8. Teilen Sie die Auffassung, daß ein derartiger Selbstbehalt bei Laborbefunden, der von
den PatientInnen nur durch Verweigerung der ärztlichen Anweisung beeinflußbar (i.e.
verhinderbar) wäre, deshalb auch prinzipiell verfehlt ist?
9. Werden Sie diese Satzungsänderung der BVA im Rahmen Ihrer Aufsichtspflicht
überprüfen und gegebenenfalls rückgängig machen?
10. Wie beurteilen Sie die Tatsache, daß die BVA im Rahmen ihrer Vorleistungspflicht
auch bei Arbeitsunfällen, die durch die AUVA anerkannt sind, einen Selbstbehalt (bei
Laborbefunden, Heilbehandlung, ärztlicher Versorgung usw.) einhebt, aber
offensichtlich die kompletten Kosten dem Unfallversicherungsträger rückverrechnet?

§

Zur Aufgabe: Schreiben Sie den obigen Auszug über den Selbstbehalt bei der BVA vollständig und wortgetreu ab.

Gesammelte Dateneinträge

§

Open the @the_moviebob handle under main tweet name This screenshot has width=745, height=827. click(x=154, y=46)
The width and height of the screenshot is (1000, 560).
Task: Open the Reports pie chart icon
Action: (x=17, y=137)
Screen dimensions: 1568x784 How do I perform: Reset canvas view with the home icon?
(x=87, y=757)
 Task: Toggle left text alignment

§

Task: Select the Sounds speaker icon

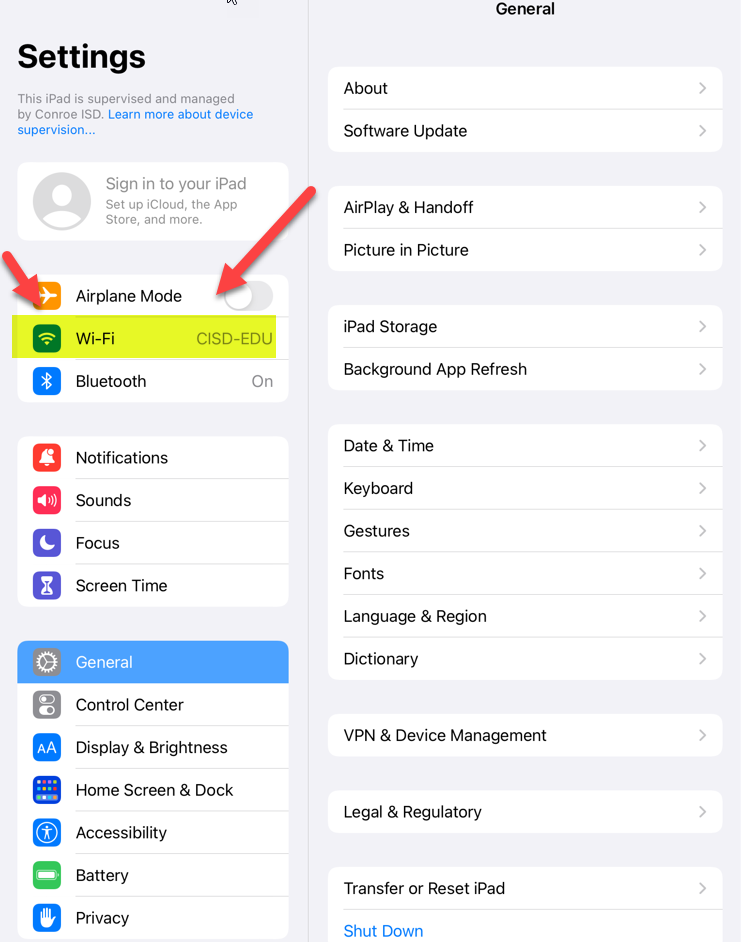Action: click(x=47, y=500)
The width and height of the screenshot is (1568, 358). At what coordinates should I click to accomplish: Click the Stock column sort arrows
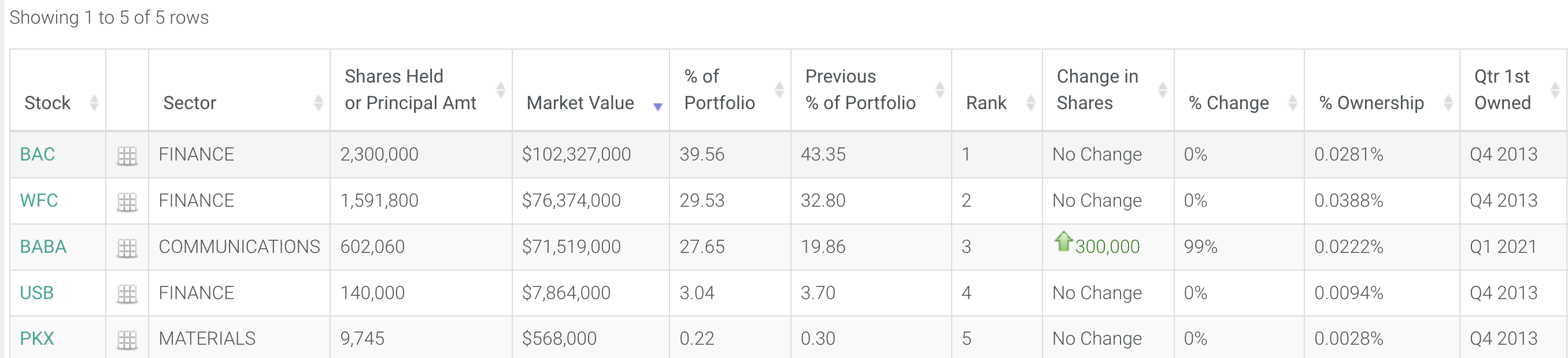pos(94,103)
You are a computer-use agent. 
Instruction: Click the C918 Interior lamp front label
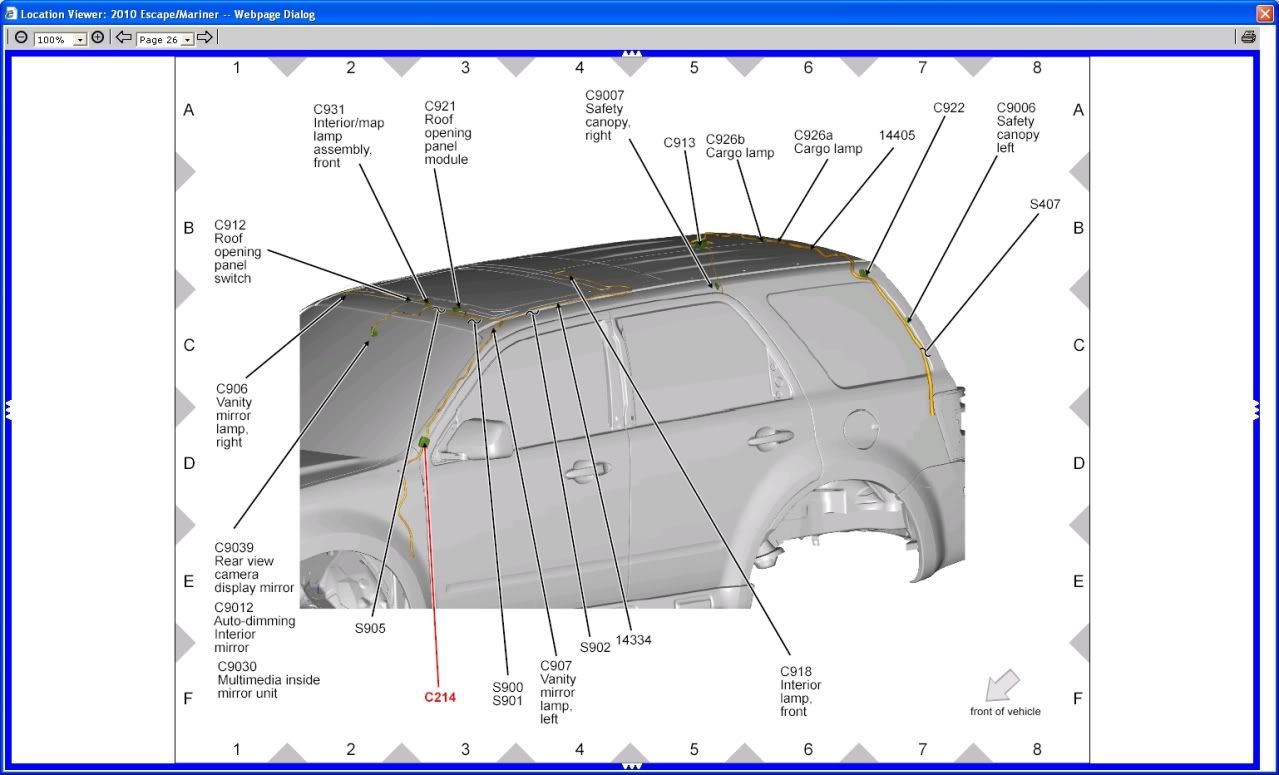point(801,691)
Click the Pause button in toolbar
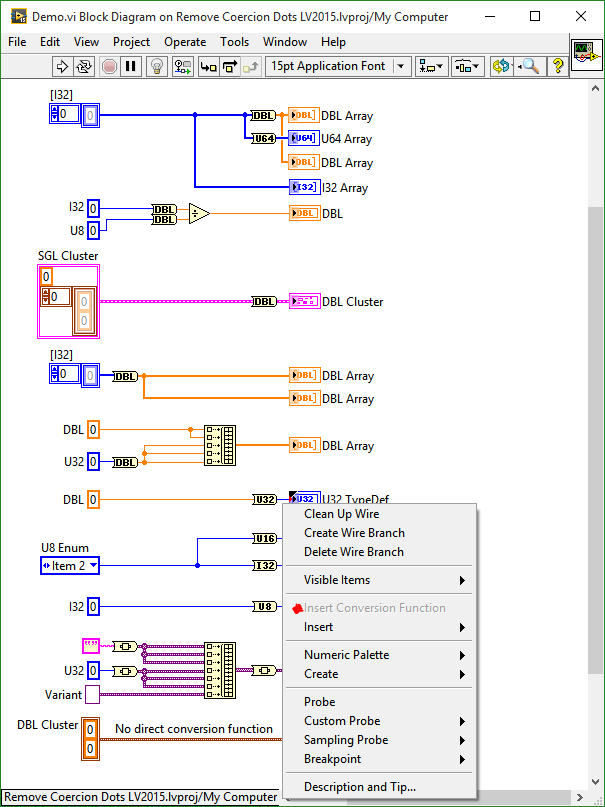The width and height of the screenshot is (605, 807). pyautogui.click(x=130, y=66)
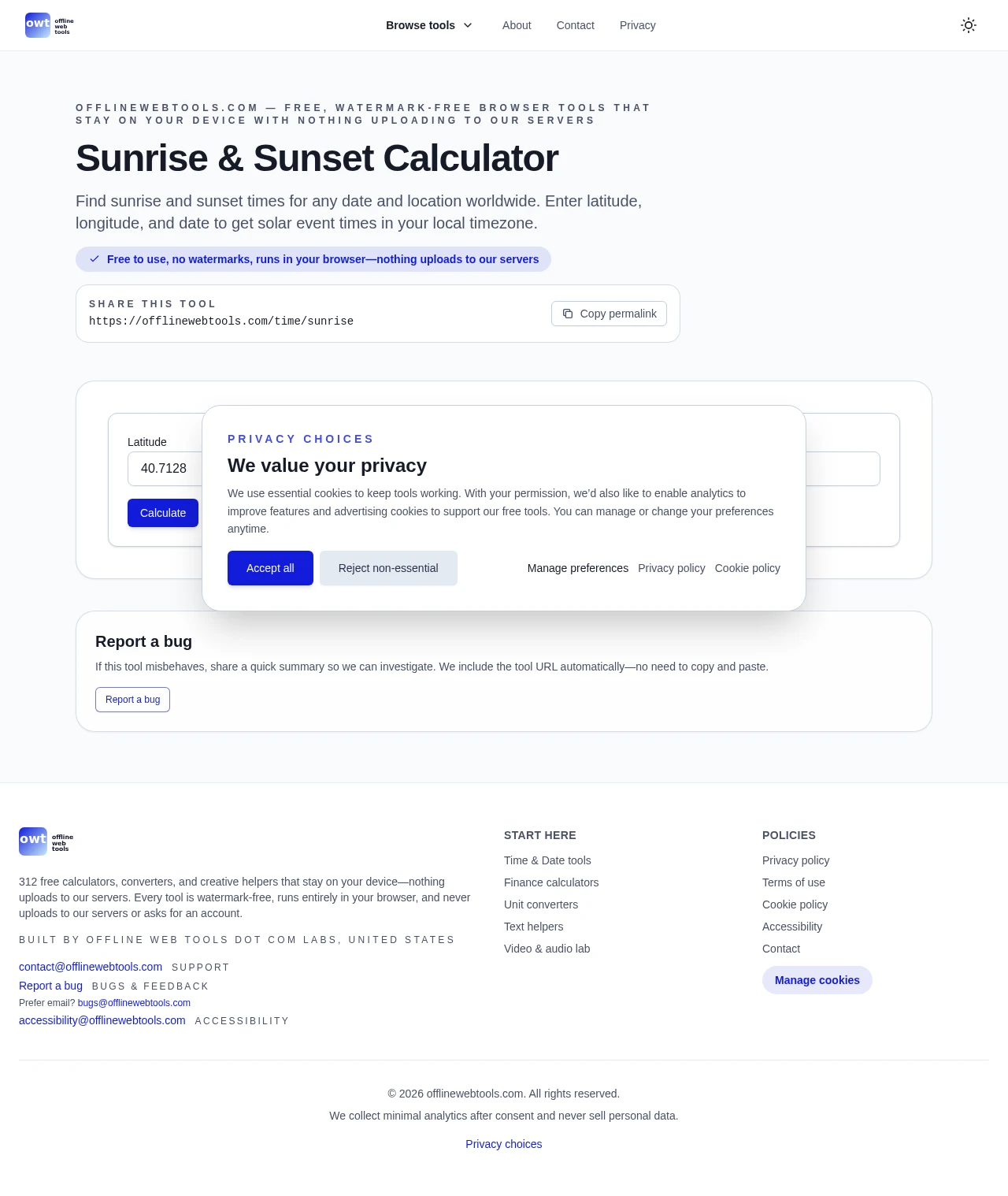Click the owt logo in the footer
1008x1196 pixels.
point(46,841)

§

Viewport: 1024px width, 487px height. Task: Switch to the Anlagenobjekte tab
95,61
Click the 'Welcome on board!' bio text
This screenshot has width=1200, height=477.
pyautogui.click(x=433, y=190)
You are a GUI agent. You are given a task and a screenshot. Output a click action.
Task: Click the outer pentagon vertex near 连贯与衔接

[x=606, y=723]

§

Antwort zur Aufgabe:
8. Teilen Sie die Auffassung, daß ein derartiger Selbstbehalt bei Laborbefunden, der von
den PatientInnen nur durch Verweigerung der ärztlichen Anweisung beeinflußbar (i.e.
verhinderbar) wäre, deshalb auch prinzipiell verfehlt ist?
9. Werden Sie diese Satzungsänderung der BVA im Rahmen Ihrer Aufsichtspflicht
überprüfen und gegebenenfalls rückgängig machen?
10. Wie beurteilen Sie die Tatsache, daß die BVA im Rahmen ihrer Vorleistungspflicht
auch bei Arbeitsunfällen, die durch die AUVA anerkannt sind, einen Selbstbehalt (bei
Laborbefunden, Heilbehandlung, ärztlicher Versorgung usw.) einhebt, aber
offensichtlich die kompletten Kosten dem Unfallversicherungsträger rückverrechnet?